Which is the Most Rewarding: Primary or Secondary School Teaching?
How rewarding a career is depends as much on personal goals, skills and ambitions as it does upon the profession or job itself. So it is impossible to make a call as to whether primary teaching is more rewarding or if secondary teaching is. However, what we can do is look at some of the salient features of each teaching profile and then perhaps make a comparison between the two.
Primary school teachers can teach students between the ages of 3 through to 11, divided into three stages, foundation stage – that is nursery or reception for children between 3 to 5 years, Key Stage 1 – which is for children between 5 to 7 years, or years 1 and 2, and Key Stage 2 – which is mainly children between 7 – 11 years of age, or years 3 to 6. The role of a primary teacher includes teaching the primary curriculum, motivating students through their teaching style, organisational duties, and other duties such as providing feedback to parents or carers, organising school trips or events etc. Secondary school teachers teach the national curriculum to students from ages 11 to 18 years.
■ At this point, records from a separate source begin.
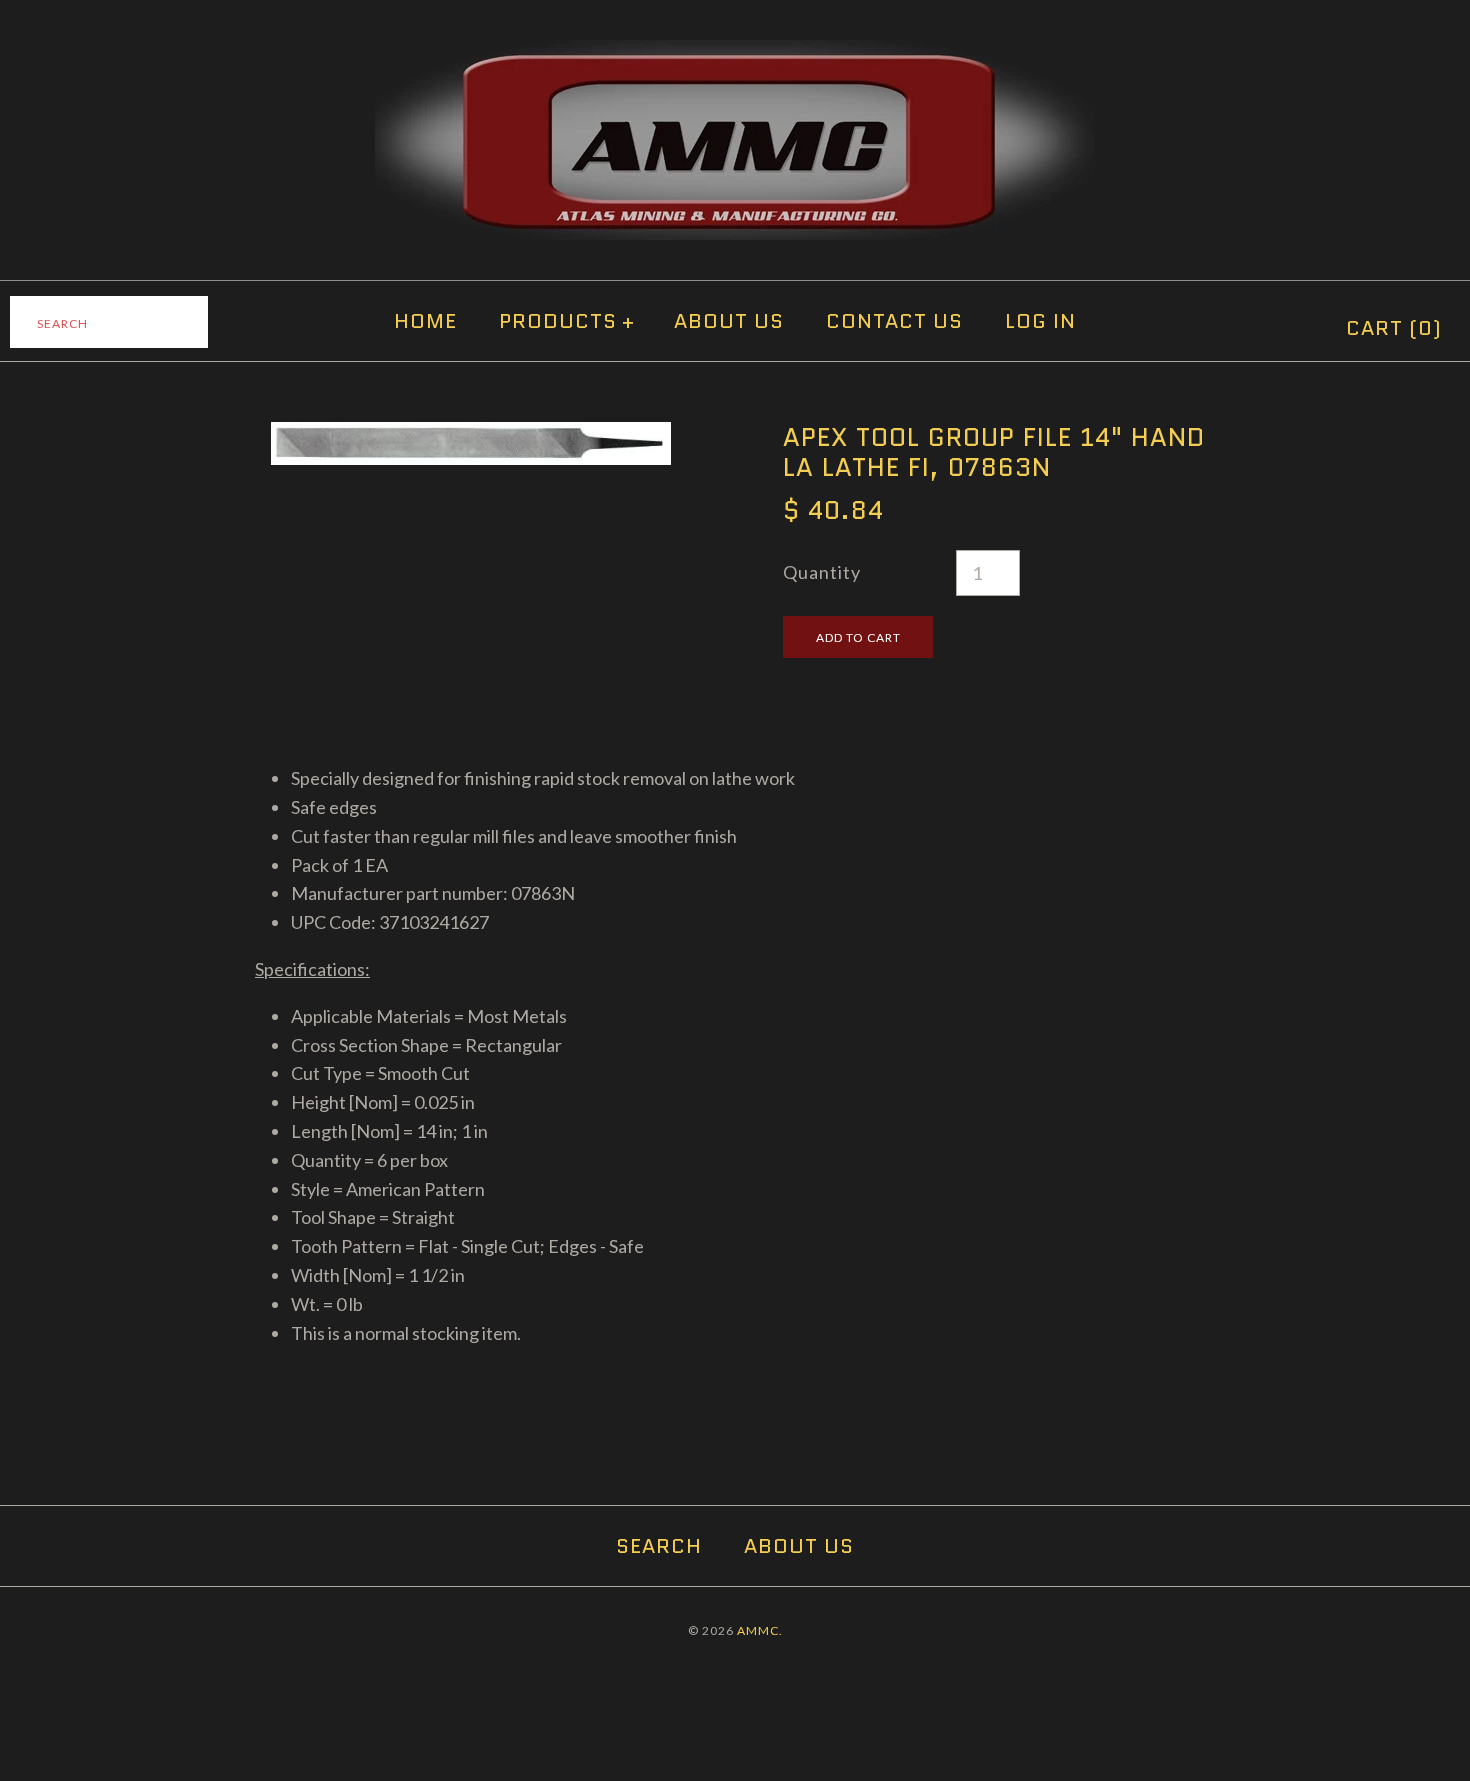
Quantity (822, 572)
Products (567, 321)
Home (425, 321)
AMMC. (760, 1630)
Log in (1040, 321)
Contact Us (894, 321)
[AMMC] (735, 54)
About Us (729, 321)
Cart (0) (1394, 328)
As teachers, both secondary and primary teachers, they must try to motivate pupils to learn and perform to the best of their individual ability. Secondary teachers teach older students and are particularly expected to keep up to date with new developments in their teaching area, and devising effective ways of teaching using different technologies like podcasts, films, interactive teaching etc.
A teacher is meant to support and motivate a pupil to learn and explore new areas of knowledge and understanding. A teacher is also meant to be a mentor and support a student’s growth as an individual. As such, the main difference between the nature of secondary and primary teaching is the age of the pupils, the stage of life they are at, and the problems, issues and needs that come with that.
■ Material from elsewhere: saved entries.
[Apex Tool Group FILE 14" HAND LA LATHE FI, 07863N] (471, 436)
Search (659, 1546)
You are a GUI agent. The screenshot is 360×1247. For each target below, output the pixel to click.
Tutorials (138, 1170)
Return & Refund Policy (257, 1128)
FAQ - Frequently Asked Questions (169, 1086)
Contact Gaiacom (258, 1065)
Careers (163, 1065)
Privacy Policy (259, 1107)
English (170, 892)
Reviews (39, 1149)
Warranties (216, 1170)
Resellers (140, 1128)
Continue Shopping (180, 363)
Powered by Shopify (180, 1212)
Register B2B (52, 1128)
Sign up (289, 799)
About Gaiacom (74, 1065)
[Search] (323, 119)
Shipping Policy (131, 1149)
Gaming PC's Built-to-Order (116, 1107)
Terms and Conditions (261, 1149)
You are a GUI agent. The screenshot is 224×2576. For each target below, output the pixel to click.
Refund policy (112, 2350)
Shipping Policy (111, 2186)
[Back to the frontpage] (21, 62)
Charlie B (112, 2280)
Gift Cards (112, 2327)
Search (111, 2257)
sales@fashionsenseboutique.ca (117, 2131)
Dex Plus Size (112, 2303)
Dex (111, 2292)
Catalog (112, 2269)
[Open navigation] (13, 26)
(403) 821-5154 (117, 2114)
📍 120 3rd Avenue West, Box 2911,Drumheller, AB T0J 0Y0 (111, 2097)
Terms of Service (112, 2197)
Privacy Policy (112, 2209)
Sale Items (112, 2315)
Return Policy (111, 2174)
According to the personal experience of a primary teacher, the best part about primary school teaching is that every day is completely different, and the job never gets boring mainly because of the children, their curiosity and their desire to learn new things. The most satisfying part of being a primary teacher according to this individual opinion is seeing how her young students progress through the year – and knowing that she has helped them achieve it.
Teaching at secondary school level can be more hard work simply because of the level of the curriculum, as well as the demands and needs of the students, who are older. Secondary school teachers particularly need to be more effective in dealing with difficult students. There is often the added responsibility of having to deal with student’s personal problems or issues. These are often delicate areas and it becomes important to take into account students’ home and social life as well.
Teaching in general can be one of the most rewarding professions there are. Mentoring students and watching them learn new things, and helping them achieve their goals can be a very satisfying thing. But unsurprisingly, teaching is also a highly demanding profession. Which level of teaching would be more satisfying for a teacher would depend on their personal skills and their priorities.